SunRay Kelley (featured in Builders of the Pacific Coast) just finished this stove in a strawbale house in Lake County, California. The design is the result of many stoves built over many years. The outer facing is soapstone. There are copper coils that heat water and as well, run hot water through pipes in the floor for radiant heating. At the top is a bread/pizza oven. This one unit heats the house (the air as well as the floor), provides hot water, and is an oven for cooking. SunRay says the soapstone “…takes on deep heat.” The floor is a “…heat battery” that stores heat. He calls it the Goddess of Contentment stove. He says it works really well, the floor is toasty warm and the pizza gets perfectly cooked.
SunRay and his girlfriend Bonnie were here last night, on their way to Santa Barbara, LA, then Mexico for 6 weeks, in their soon-to-be solar-powered camper.
Next up for SunRay in the stove department is in a new house he’s building on his own property in Washington: the same configuration stove, but with the addition of a steam boiler to run a turbine that produces electricity. We are into new territory here!
Photo by Bonnie
I’ve been walking over to document my neighbor Steve’s progress in moving a house onto a foundation on his lot. I discovered this great predator-proof chicken yard. Steve used rebar to form a dome shape (strength-in-curves) frame and covered it with chicken wire. We are about to build a new chicken coop for our bantams and I’m going to use this setup for their yard.

Shakes by Bruno, shaking by Billy
This Saturday, 11/6, I’m giving a short talk (with slides) in San Francisco titled “The Half-Acre Homestead in the 21st Century.” It’s from 2:00 PM to 2:45 PM. I went around and shot a bunch of photos around home and garden (below is living room). The idea is to show people what I’ve learned in 50 years of building, gardening, maintenance, and useful tools.
On Sunday, from 1PM to 1:45 PM, I’m doing a presentation titled: “Creative Carpentry: Builders of the Pacific Coast,” which chronicles my 2 years shooting photos and interviewing carpenters in the Pacific Northwest.
The SF Green Festival is this weekend, Nov. 6-7, at the SF Concourse Exhibition Center (a cool building), 635 8th St (at Brannan), San Francisco, CA 94103. It’s usually jam packed, a good-vibes event. We’ll have a booth and be selling books.
https://www.greenfestivals.org/sf/updates/

We’ve had 2″ of rain in the last 3 days. A bit early, and it feels good after the long dry period we always have (almost 6 months). Each year I seem to be late in getting porcinis, so this season I’m starting early. Not a fungi in sight at my porcini meadows yesterday, but this well-developed cauliflower mushroom was sitting next to a rotting pine stump.
It’s flavorful. Sauteed last night and mixed with potatoes and chicken gravy, then this morning in a potato-chard-onion omelette.

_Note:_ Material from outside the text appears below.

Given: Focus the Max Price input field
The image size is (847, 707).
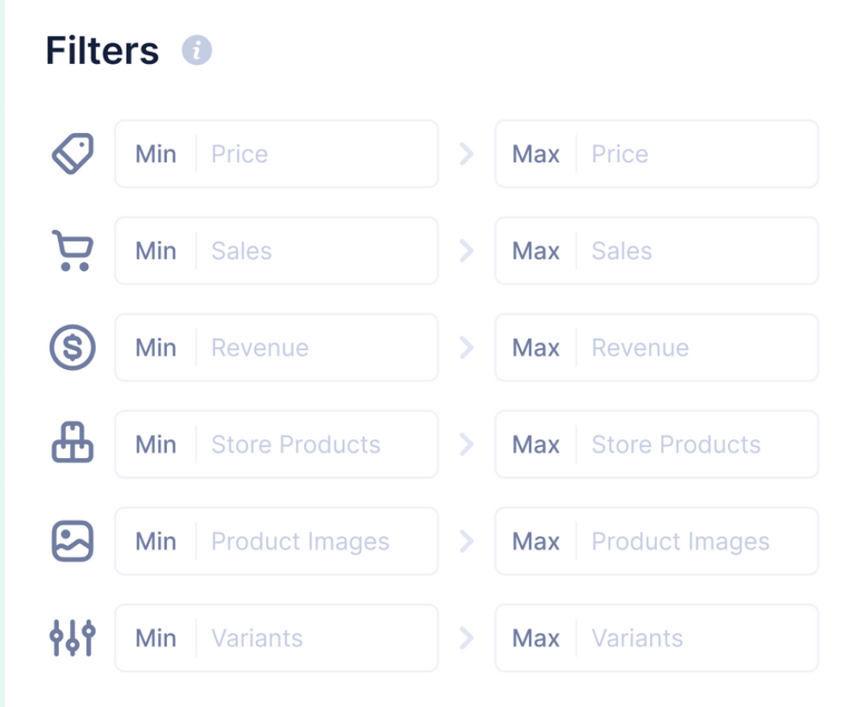Looking at the screenshot, I should click(656, 154).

Today I’m starting to get ready for my talk at the SF Green Festival on Saturday, Nov. 6th on “The Half-Acre Homestead in the 21st Century.” Am shooting pics of house, compost bins, garden and building tools, the stuff that keeps this place running.

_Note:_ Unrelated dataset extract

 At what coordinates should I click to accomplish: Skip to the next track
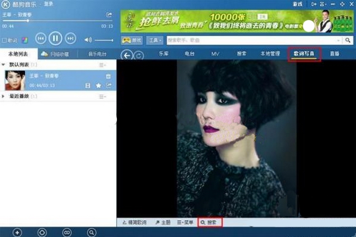(x=70, y=38)
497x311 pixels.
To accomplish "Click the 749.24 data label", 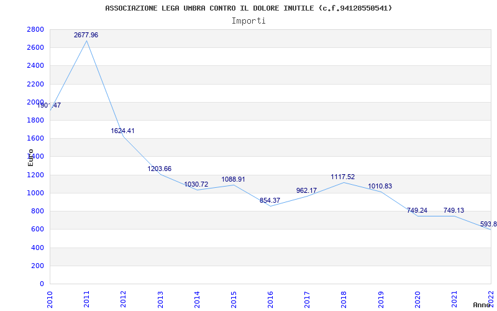I will (417, 210).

We now have a flock of about 24 bantams, maybe 7 of which are these Silver Sebrights. We have one Golden Sebright. I fell in love with these beautiful birds a few years ago when I saw a 10-year-old girl’s flock at the Mendocino County Fair. They lay very small eggs, are a bit skittish, but oh those white feathers outlined in black! We get all our chickens from Murray McMurray Hatchery; they come via the U.S. post office overnight.